MON FEB 23 2026-theGBJournal| Nigeria’s equities market pushed higher despite renewed pressure on the local currency, with the Nigerian Exchange Limited (NGX) All-Share Index climbing 0.7 percent to 196,263.55 points in Monday’s trading session.

In tandem, the market capitalization rose by 0.63% to settle at N125.96 trillion.

The rally signals sustained investor appetite for stocks, even as macroeconomic headwinds continue to buffet the broader economy.

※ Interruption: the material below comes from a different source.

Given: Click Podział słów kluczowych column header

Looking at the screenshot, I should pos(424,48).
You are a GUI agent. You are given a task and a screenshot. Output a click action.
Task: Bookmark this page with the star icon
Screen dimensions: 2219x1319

Market participants rotated into bellwether banking and consumer goods counters, betting on earnings resilience and positioning ahead of policy signals from monetary authorities.

Gains were seen in BUACEMENT (+4.3%), OKOMUOIL (+10.0%) and ZENITHBANK (+2.8%) drove the All-Share Index higher by 0.7% .

Consequently, the Month-to-Date and Year-to-Date returns settled higher at +18.7% and +26.1%, respectively.

The total volume traded increased by 57.1% to 1.29 million units, valued at N31.50 billion, and exchanged in 95,091 deals.

JAPAULGOOLD was the most traded stock by volume at 473.98 million units, while ARADEL was the most traded stock by value at N4.14 billion.

Analyzing by sectors, the Insurance (+3.4%), Banking (+1.4%) and Industrial Goods (+1.3%) indices advanced while the Oil & Gas (-0.2%) and Consumer Goods (-0.1%) indices declined.

As measured by market breadth, market sentiment was neutral (1.0x), as 32 stocks advanced, matching the number of losers. OKOMUOIL (+10.0%) and FIDSON (+9.9%) led the gainers, while DEAPCAP (-10.0%) and LIVINGTRUST (-9.9%) led the laggards.

The uptick reflects a familiar pattern in Nigeria’s financial markets: equities often attract inflows when currency weakness raises expectations of inflation hedges and portfolio rebalancing.

In contrast, the NASD market opened the week with a bearish tilt, as the NASD Securities Index (NSI) declined by 0.21% to close at 3,985.90 points.

Correspondingly, market capitalisation eased by the same margin to settle at N2.38 trillion.

Market activity was mixed, with traded volume surging by 99.77% to 7.30mn units, while transaction value fell by 26.81% to N61.83mn.

SDCBANCO (+1.00%) emerged as the sole gainer, while Central Securities Clearing System Plc (-5.64%) led the laggards

Meanwhile, the naira’s renewed decline, underscoring lingering foreign exchange supply constraints and cautious sentiment in the currency market.

The divergence between a rising stock market and a softening currency highlights the complex balancing act facing policymakers, as investors weigh growth prospects against exchange rate volatility.

The official FX rate depreciated by 0.2% to N1,343.50/US$ from N1,340.00/US$1, coming off last weeks 4.48% w/w gains at the NFEM window.

On the external front, the Central Bank of Nigeria’s (CBN) published gross foreign reserves increased to US$48.50bn, representing a 1.16% w/w accretion (US$555.38mn) as of February 17, 2026.

The improvement in reserves aligns with the positive net FX flows recorded during the week and continued foreign investor participation.